── Working data ──

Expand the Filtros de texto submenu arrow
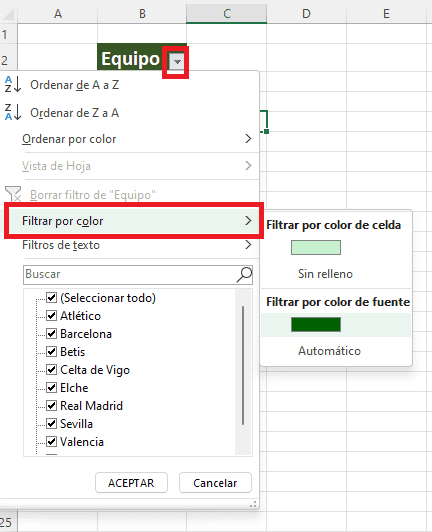Image resolution: width=432 pixels, height=532 pixels. (248, 245)
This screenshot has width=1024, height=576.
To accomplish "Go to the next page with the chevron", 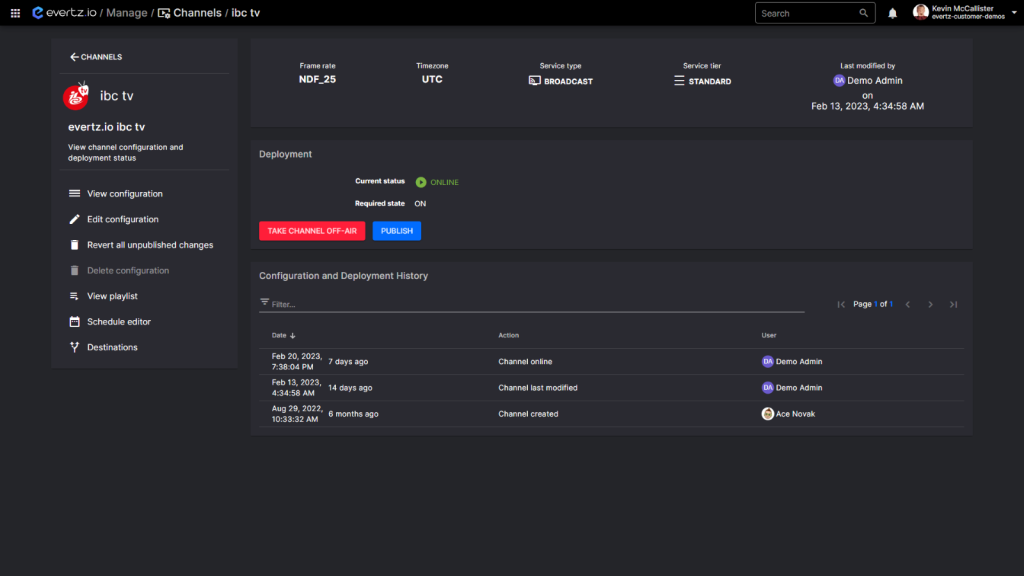I will click(x=930, y=304).
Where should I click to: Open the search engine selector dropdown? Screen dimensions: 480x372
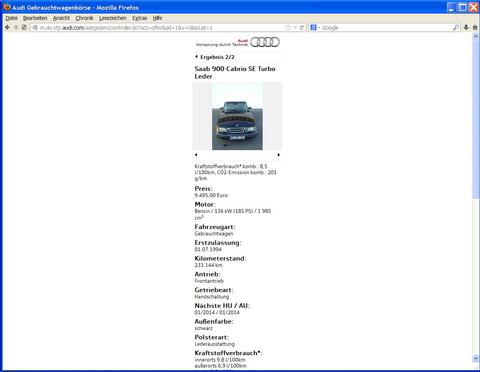click(315, 28)
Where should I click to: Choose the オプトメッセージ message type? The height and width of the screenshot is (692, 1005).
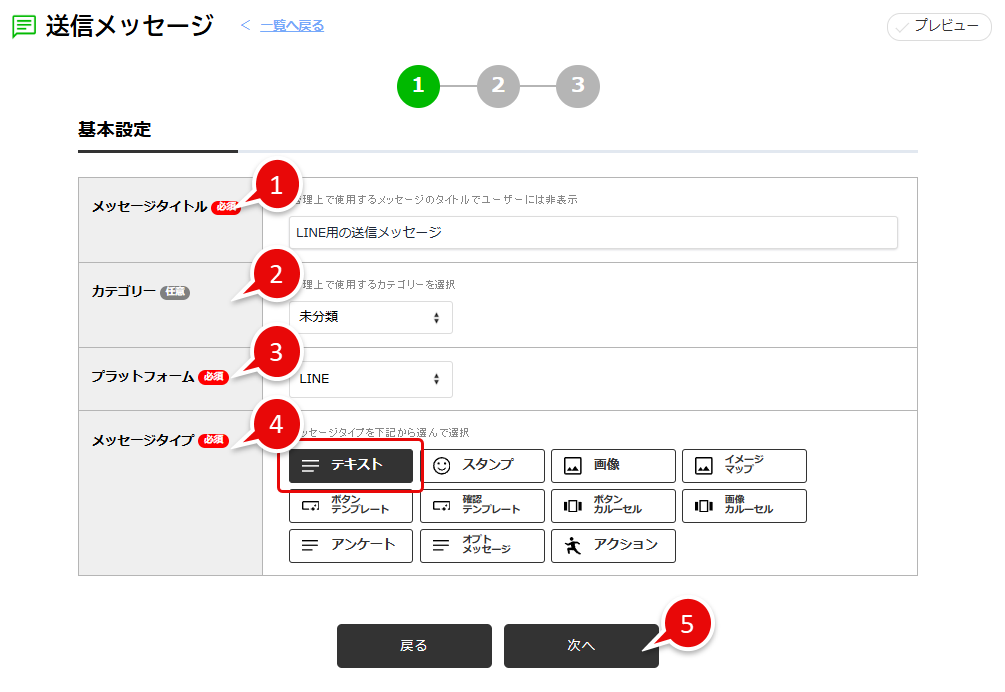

───

● **Your assignment**: Write out exactly the lines from the one containing "Where should I click to: Open" through the last line of the records above, both ends included, and leave out any pictures.

● **Response area**:
Where should I click to: Open the search engine selector dropdown? Screen dimensions: 480x372
click(315, 28)
Where should I click to: Choose the オプトメッセージ message type? The height and width of the screenshot is (692, 1005).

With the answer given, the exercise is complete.